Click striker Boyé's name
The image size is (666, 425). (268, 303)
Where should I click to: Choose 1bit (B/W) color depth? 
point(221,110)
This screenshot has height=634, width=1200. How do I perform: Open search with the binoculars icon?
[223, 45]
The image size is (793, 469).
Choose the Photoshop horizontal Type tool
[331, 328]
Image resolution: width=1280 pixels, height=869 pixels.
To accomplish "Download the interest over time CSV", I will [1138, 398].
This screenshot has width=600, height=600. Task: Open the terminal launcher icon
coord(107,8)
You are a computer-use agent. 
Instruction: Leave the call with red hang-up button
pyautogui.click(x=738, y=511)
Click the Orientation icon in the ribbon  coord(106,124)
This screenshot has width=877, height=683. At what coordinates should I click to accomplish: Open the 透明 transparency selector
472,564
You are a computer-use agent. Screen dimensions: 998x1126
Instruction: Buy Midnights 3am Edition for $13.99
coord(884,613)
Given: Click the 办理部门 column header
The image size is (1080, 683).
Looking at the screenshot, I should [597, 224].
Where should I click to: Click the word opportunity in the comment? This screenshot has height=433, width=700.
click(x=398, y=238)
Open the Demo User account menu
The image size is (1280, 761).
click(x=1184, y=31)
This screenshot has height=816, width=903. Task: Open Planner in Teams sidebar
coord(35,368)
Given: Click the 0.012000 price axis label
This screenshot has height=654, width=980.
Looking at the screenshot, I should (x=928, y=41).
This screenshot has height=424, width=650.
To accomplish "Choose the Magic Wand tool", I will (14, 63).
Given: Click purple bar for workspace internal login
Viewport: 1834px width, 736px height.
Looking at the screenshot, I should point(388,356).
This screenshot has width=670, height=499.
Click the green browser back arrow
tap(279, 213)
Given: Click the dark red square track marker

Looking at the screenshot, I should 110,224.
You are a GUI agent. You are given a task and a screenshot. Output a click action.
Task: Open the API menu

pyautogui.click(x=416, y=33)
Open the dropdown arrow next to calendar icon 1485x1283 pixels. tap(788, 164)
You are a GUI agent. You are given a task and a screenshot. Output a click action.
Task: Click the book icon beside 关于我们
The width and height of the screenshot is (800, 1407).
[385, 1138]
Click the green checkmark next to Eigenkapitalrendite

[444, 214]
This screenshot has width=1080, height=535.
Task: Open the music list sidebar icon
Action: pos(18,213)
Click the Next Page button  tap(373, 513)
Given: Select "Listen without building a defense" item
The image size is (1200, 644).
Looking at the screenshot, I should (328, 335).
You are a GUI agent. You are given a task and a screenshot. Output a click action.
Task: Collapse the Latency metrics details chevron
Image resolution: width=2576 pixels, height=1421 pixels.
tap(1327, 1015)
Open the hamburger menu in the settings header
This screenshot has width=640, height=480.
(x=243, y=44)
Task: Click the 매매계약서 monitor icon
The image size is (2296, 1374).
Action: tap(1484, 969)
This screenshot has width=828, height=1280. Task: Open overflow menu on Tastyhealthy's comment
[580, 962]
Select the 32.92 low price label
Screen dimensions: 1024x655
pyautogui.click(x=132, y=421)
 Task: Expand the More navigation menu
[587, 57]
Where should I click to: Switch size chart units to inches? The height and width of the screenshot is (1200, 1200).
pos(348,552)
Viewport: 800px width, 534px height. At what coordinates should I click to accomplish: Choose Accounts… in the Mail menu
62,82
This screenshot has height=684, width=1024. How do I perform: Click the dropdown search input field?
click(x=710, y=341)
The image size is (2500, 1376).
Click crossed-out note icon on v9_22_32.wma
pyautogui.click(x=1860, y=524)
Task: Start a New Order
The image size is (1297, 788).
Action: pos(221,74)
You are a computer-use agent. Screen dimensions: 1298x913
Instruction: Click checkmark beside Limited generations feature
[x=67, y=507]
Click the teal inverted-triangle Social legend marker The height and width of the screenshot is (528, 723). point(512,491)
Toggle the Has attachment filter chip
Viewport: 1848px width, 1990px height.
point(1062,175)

#### Task brief:
Reproduce the material word for word, from its first line through the line containing "Looking at the screenshot, I should point(388,356).", including both of those lines.

#### Reply to the task:
Click striker Boyé's name
The image size is (666, 425). (268, 303)
Where should I click to: Choose 1bit (B/W) color depth? 
point(221,110)
This screenshot has height=634, width=1200. How do I perform: Open search with the binoculars icon?
[223, 45]
The image size is (793, 469).
Choose the Photoshop horizontal Type tool
[331, 328]
Image resolution: width=1280 pixels, height=869 pixels.
To accomplish "Download the interest over time CSV", I will [1138, 398].
This screenshot has width=600, height=600. Task: Open the terminal launcher icon
coord(107,8)
You are a computer-use agent. 
Instruction: Leave the call with red hang-up button
pyautogui.click(x=738, y=511)
Click the Orientation icon in the ribbon  coord(106,124)
This screenshot has width=877, height=683. At what coordinates should I click to accomplish: Open the 透明 transparency selector
472,564
You are a computer-use agent. Screen dimensions: 998x1126
Instruction: Buy Midnights 3am Edition for $13.99
coord(884,613)
Given: Click the 办理部门 column header
The image size is (1080, 683).
Looking at the screenshot, I should [597, 224].
Where should I click to: Click the word opportunity in the comment? This screenshot has height=433, width=700.
click(x=398, y=238)
Open the Demo User account menu
The image size is (1280, 761).
click(x=1184, y=31)
This screenshot has height=816, width=903. Task: Open Planner in Teams sidebar
coord(35,368)
Given: Click the 0.012000 price axis label
This screenshot has height=654, width=980.
Looking at the screenshot, I should (x=928, y=41).
This screenshot has height=424, width=650.
To accomplish "Choose the Magic Wand tool", I will (14, 63).
Given: Click purple bar for workspace internal login
Viewport: 1834px width, 736px height.
Looking at the screenshot, I should point(388,356).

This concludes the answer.